The problem> Only the lines from the one with "Open the virtual keyboard settings gear" through the last line of the material below belong in the answer, copied exactly and without pictures.

==================================================

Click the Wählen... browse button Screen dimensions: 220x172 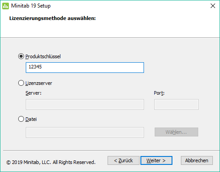click(176, 132)
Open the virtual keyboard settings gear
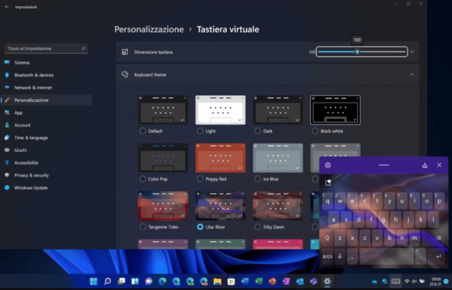This screenshot has width=452, height=290. 328,165
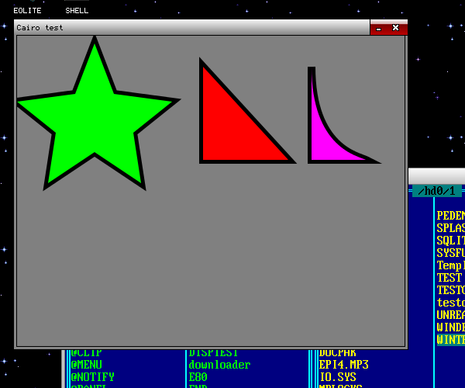Choose the Templ folder entry

pos(450,265)
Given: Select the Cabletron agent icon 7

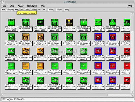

==================================================

Solved exercise>
Open the virtual keyboard settings gear
This screenshot has width=452, height=290. 328,165
Choose the Templ folder entry

pos(450,265)
Given: Select the Cabletron agent icon 7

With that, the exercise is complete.